On the other hand, automakers bore the brunt of expenses related to safety recalls and negative currency effects. Massive recalls related to Volkswagen AG’s VLKAY emission scandal and Takata Corp’s defective airbag inflators have been hurting the auto sector in recent years. Rising delinquency rates in auto loans are expected to hurt sales in the future.
Despite the emission scandal, Volkswagen managed to become the highest selling automaker in 2016. With 10.3 million units, it edged past Toyota Motor Corp. (TM - Free Report) that sold 10.2 million vehicles globally. In fact, Toyota has given up the leading position for four years in a row now. General Motors (GM - Free Report) ranked third.

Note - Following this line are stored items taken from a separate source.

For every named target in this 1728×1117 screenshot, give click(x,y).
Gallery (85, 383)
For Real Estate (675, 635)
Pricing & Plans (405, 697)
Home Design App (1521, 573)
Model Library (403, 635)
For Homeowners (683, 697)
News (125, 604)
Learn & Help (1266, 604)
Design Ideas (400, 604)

Zacks Industry Rank – Positive Outlook
The distinctive attributes of the auto industry prompted us to have a dedicated sector for the industry in our database. The automobile sector is one of the 16 Zacks sectors, unlike the S&P classification, wherein autos is part of the Consumer Discretionary sector. The S&P has 10 sectors compared with the 16 sectors for Zacks.
At the expanded classification level, the Zacks auto sector is divided into six industries: Auto-Domestic, Auto-Foreign, Auto/Truck-Original, Auto/Truck-Replacement, Engines and Tires. The sector’s retail operations are part of the Zacks Retail sector in two industries: Auto/Trucks and Other Auto Parts. The level of sensitivity and exposure to the different stages of the economic cycle vary for each industry.

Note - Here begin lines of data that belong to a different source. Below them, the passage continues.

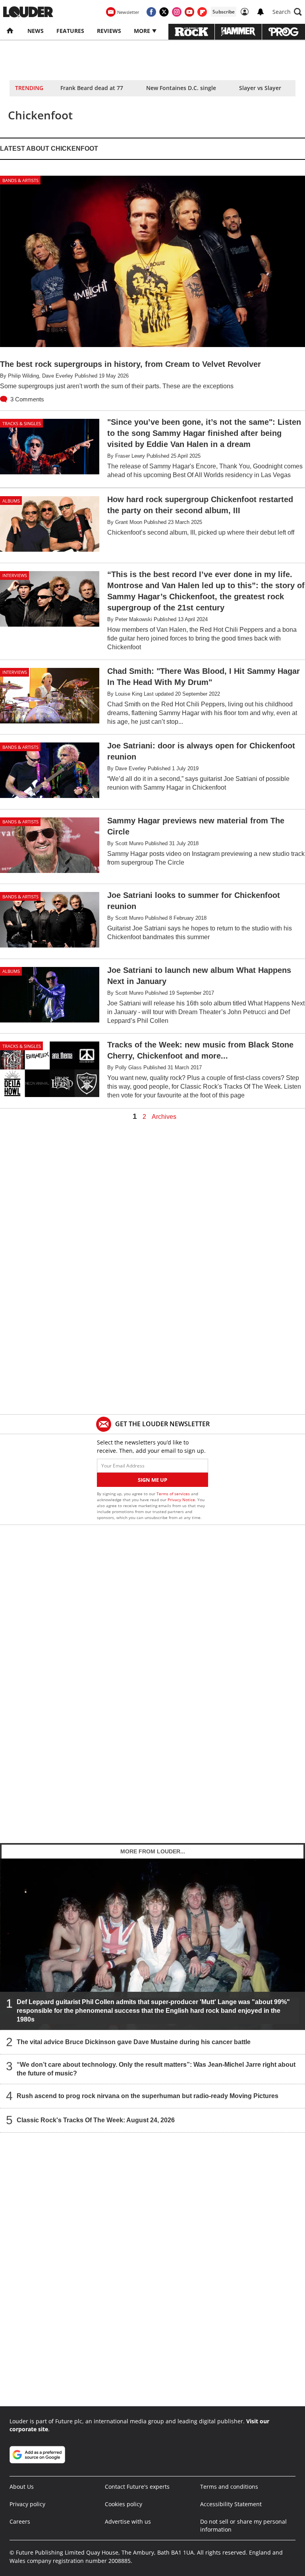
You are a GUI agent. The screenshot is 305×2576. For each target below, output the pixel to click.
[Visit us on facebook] (151, 12)
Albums (11, 501)
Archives (164, 1117)
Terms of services (173, 1493)
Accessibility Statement (231, 2504)
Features (70, 31)
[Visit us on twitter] (164, 12)
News (35, 31)
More (143, 31)
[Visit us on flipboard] (202, 12)
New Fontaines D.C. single (181, 88)
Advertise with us (128, 2521)
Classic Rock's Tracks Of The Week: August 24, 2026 (96, 2120)
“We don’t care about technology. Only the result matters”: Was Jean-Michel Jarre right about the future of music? (156, 2069)
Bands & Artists (20, 180)
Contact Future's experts (137, 2486)
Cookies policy (123, 2504)
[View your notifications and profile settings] (260, 12)
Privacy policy (27, 2504)
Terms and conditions (229, 2486)
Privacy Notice (181, 1499)
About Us (22, 2486)
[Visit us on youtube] (189, 12)
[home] (10, 31)
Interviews (14, 575)
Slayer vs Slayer (260, 88)
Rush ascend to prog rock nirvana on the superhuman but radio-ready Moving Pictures (147, 2096)
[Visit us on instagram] (176, 12)
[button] (287, 12)
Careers (20, 2521)
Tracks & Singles (21, 423)
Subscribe (223, 11)
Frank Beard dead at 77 (91, 88)
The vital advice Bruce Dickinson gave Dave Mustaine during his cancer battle (134, 2042)
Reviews (109, 31)
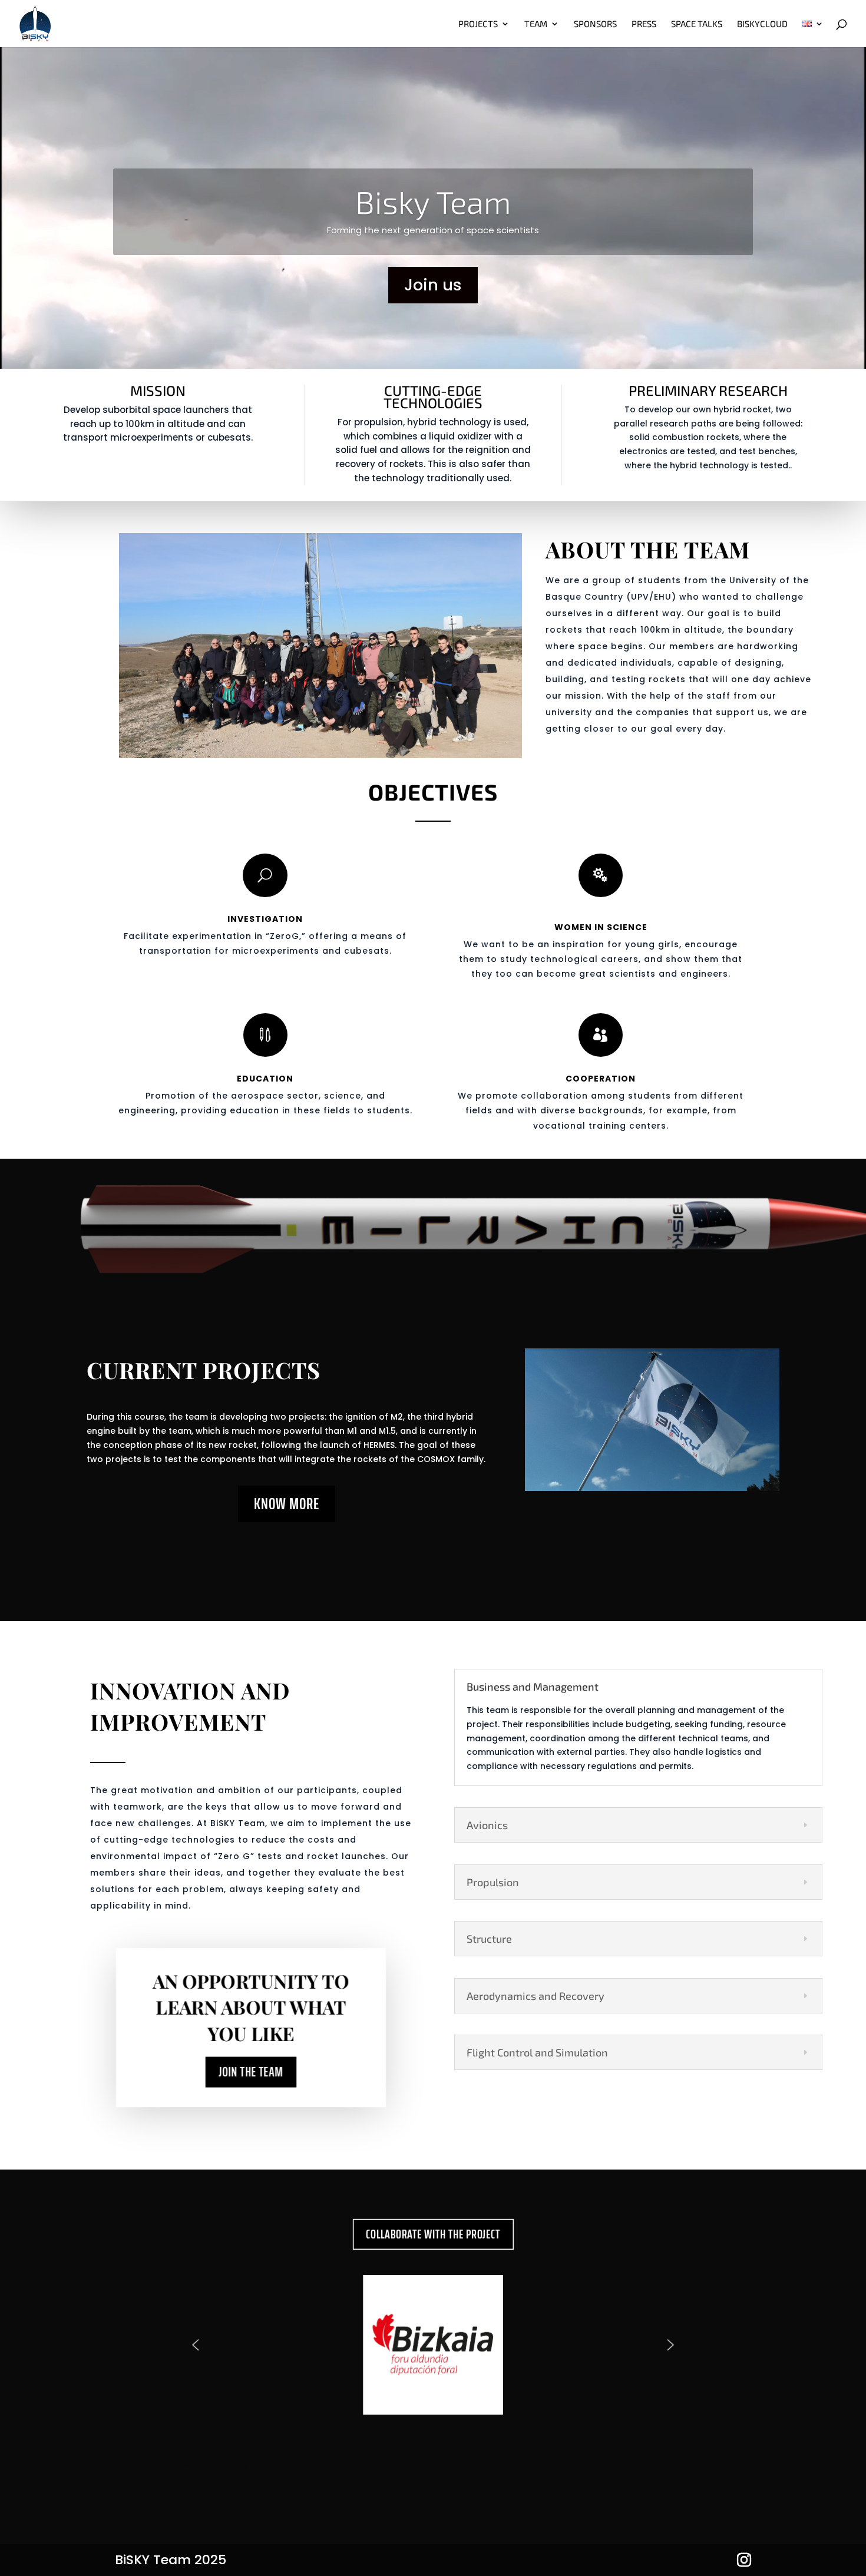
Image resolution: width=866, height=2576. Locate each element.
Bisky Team (433, 201)
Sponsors (595, 24)
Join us (433, 285)
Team (535, 24)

The current Zacks Industry Rank is #37 for Automotive - Domestic, #95 for Automotive - Foreign, #74 for Automotive - Original Equipment, #204 for Automotive - Replacement Parts, #104 for Automotive - Internal Combustion Engines, #218 for Rubber – Tires, #77 for Automotive - Retail and Whole Sales and #247 for Automotive - Retail and Wholesale - Parts. As a reference point, the outlook for industries with a Zacks Industry Rank of #88 and lower is 'Positive,’ between #89 and #176 is 'Neutral' and #177 and higher is 'Negative.’
This implies that the outlook for auto-related industries is positive. You can see this in the new Zacks Sector Heat Map that shows the Auto sector at the number 3 spot, behind only Industrial Products and Basic Materials sectors.

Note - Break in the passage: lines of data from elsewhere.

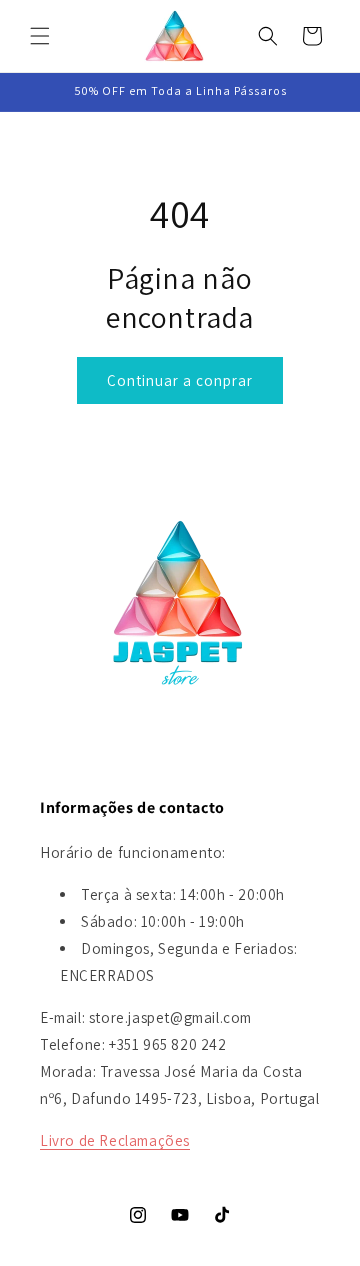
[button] (40, 36)
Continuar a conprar (180, 380)
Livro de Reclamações (115, 1140)
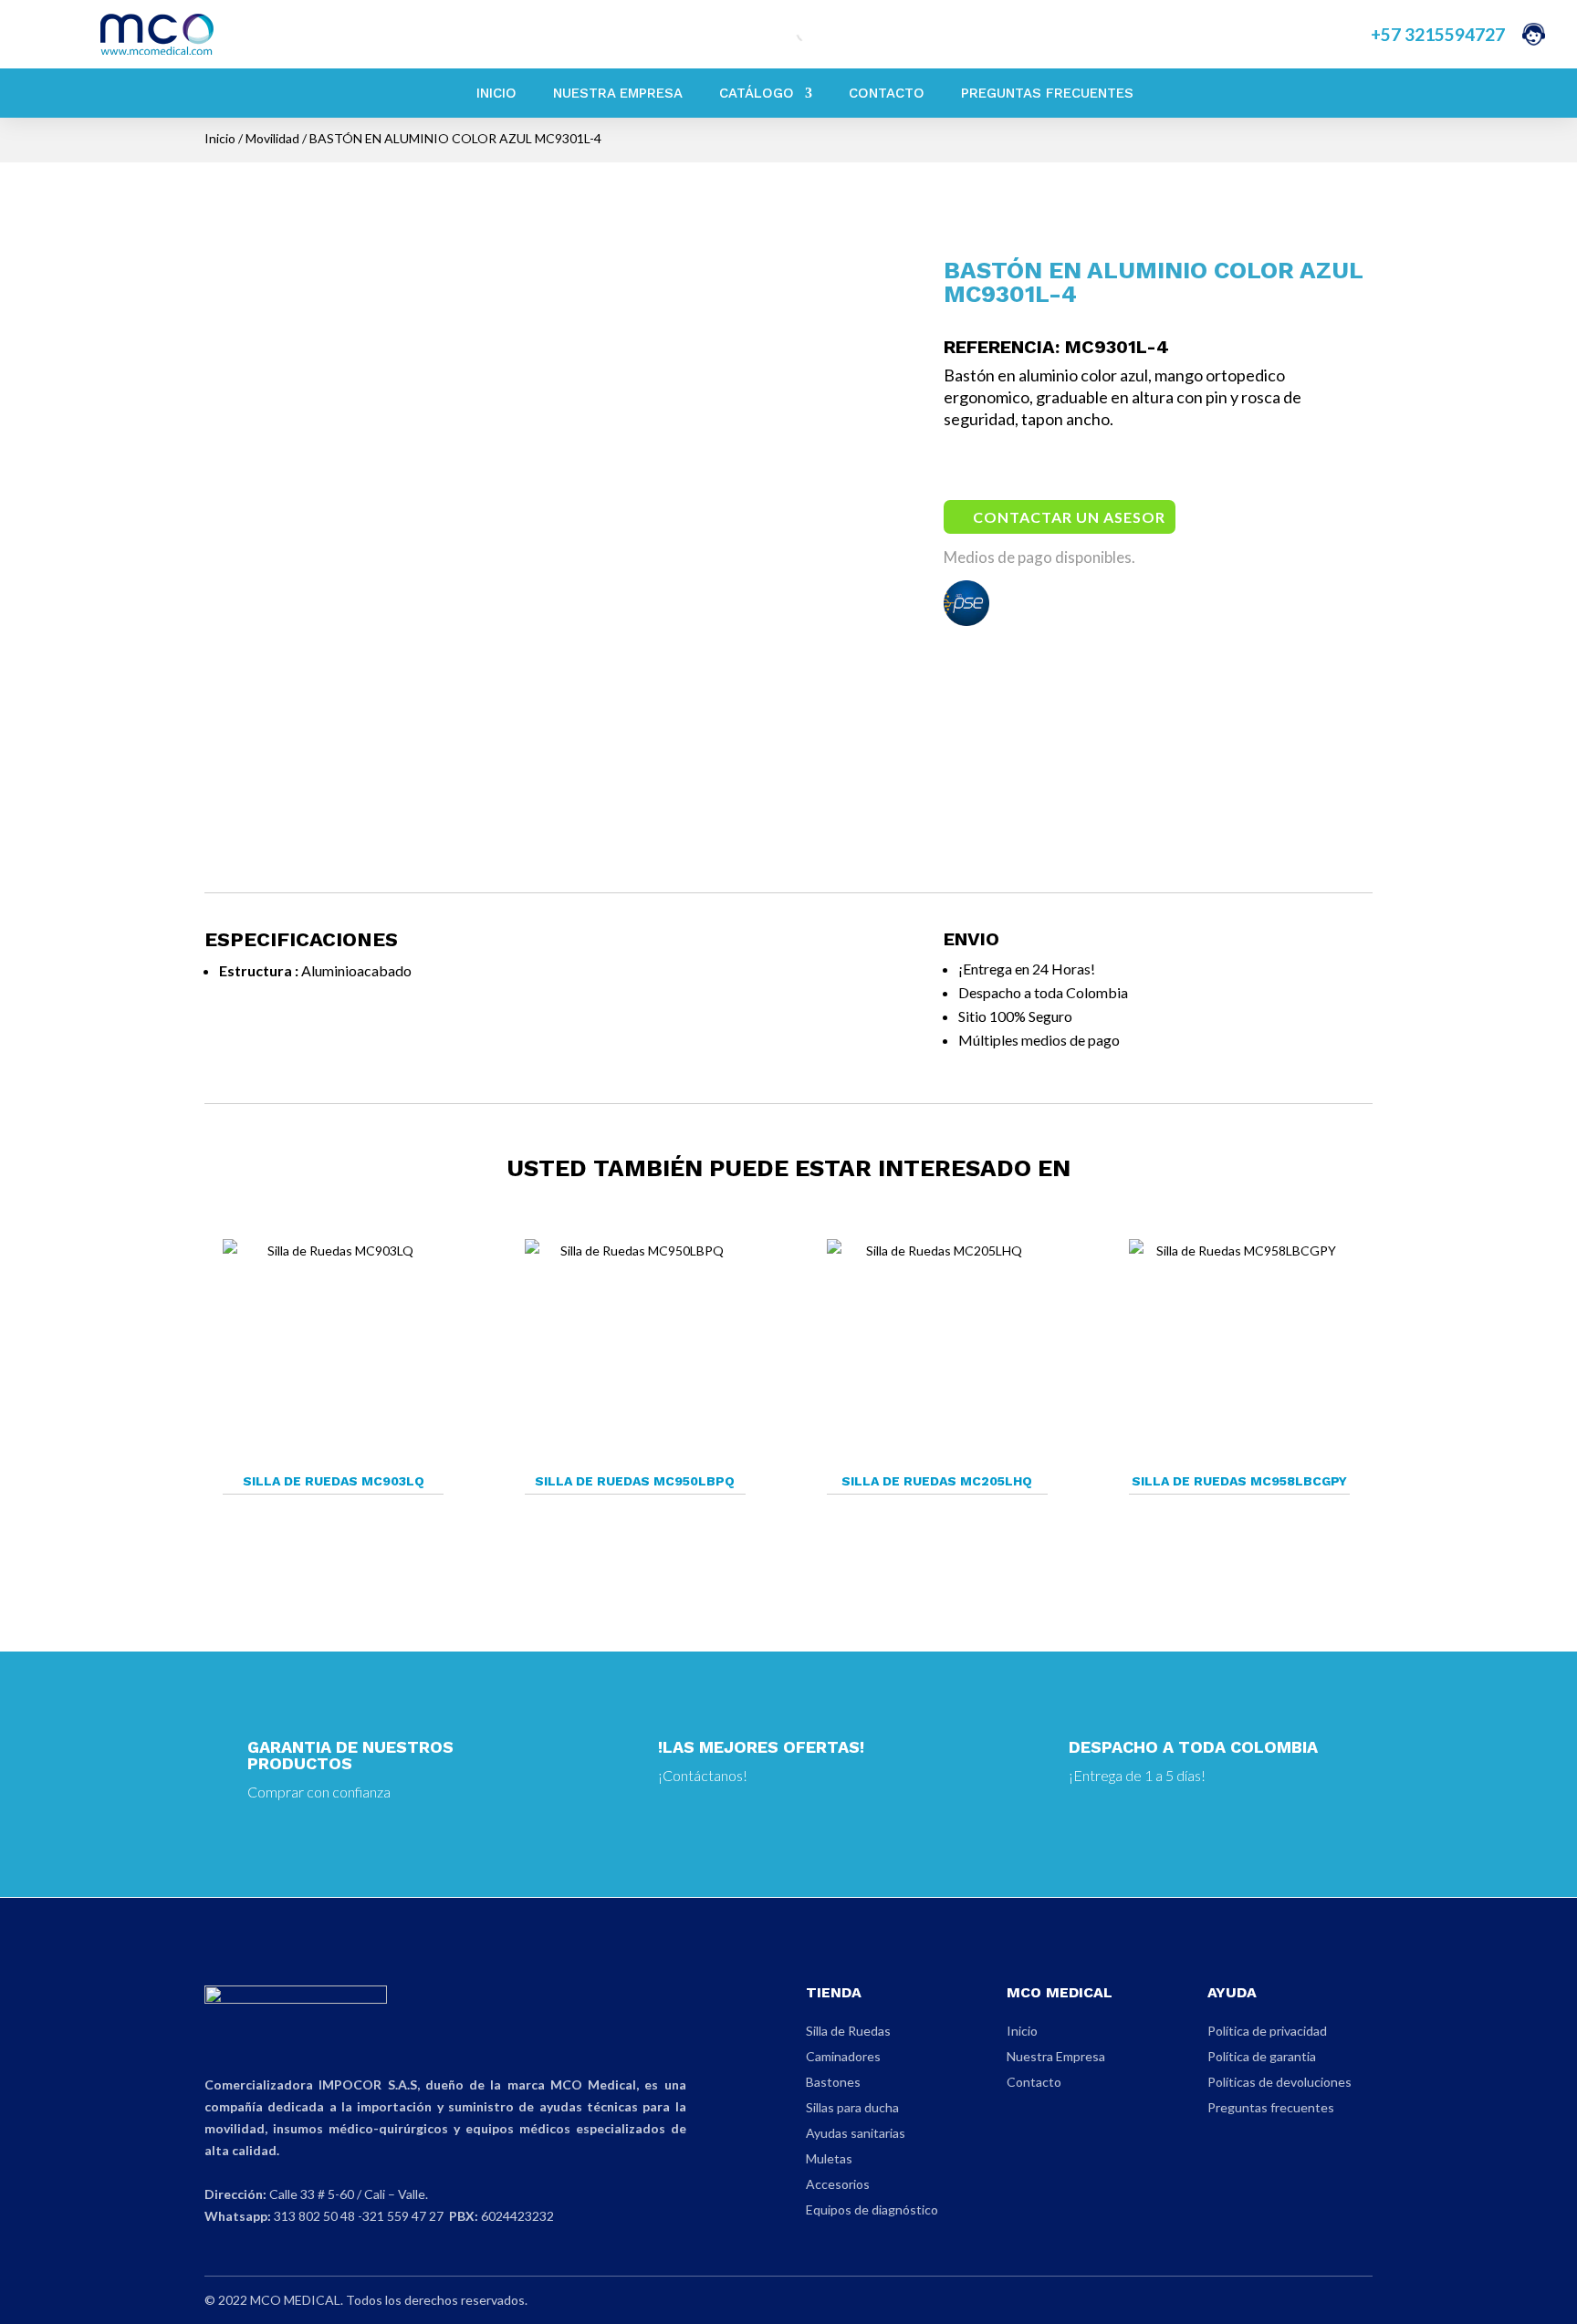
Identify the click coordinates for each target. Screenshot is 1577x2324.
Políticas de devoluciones (1279, 2082)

We rank all 260-plus industries in the 16 Zacks sectors based on the earnings outlook and fundamental strength of the constituent companies in each.
Sector Level Earnings Trend
The auto sector is expected to contribute 2.0% to the total S&P 500 earnings in 2017. This is double its 1% market cap weight in the index at present.
Looking at the fourth-quarter 2016 results of the auto sector, earnings fell 20.2%. Auto sector earnings are expected to decline 7.3% in the first quarter of 2017 and 10.5% in the second quarter, placing the sector among the laggards. However, earnings are expected to rise starting the fourth quarter of 2017.
Total revenue increased 2.4% year over year in the fourth quarter of 2016. Revenues are expected to move up 0.2% in the first quarter of 2017 and 1.3% in the second quarter.
In line with the weak outlook for the upcoming quarters, earnings for 2017 are expected to decline 4.3% over 2016. Also, revenues for the year are expected to go down 0.6%.
For more information on earnings for this sector and others, please read our latest Earnings Trends report.
The auto sector is currently facing several opportunities as well as challenges. While low fuel prices, attractive financing options and impressive vehicle launches are driving sales, slowing sales growth in the U.S., rising auto loan defaults and high levels of safety recalls act as dampeners.
Nevertheless, the IHS Automotive projection for global vehicle sales for 2017 is encouraging. At this juncture, we recommend stocks such as Cummins Inc. (CMI - Free Report) , Fox Factory Holding Corp (FOXF - Free Report) and GKN plc GKNLY.
Cummins has an expected long term earnings per share growth rate of 9.8%. It recorded average earnings beat of 14.5% over the last four quarters. Cummins carries a Zacks Rank #1 (Strong Buy). You can see the complete list of today’s Zacks #1 Rank stocks here.
Fox Factory carries a Zacks Rank #2 (Buy). The company has an expected earnings growth rate of around 16.1% for the long term. Fox Factory posted positive average surprise of 15.9% over the last four quarters.
GKN holds a Zacks Rank #2 and has a long-term growth rate of 6%.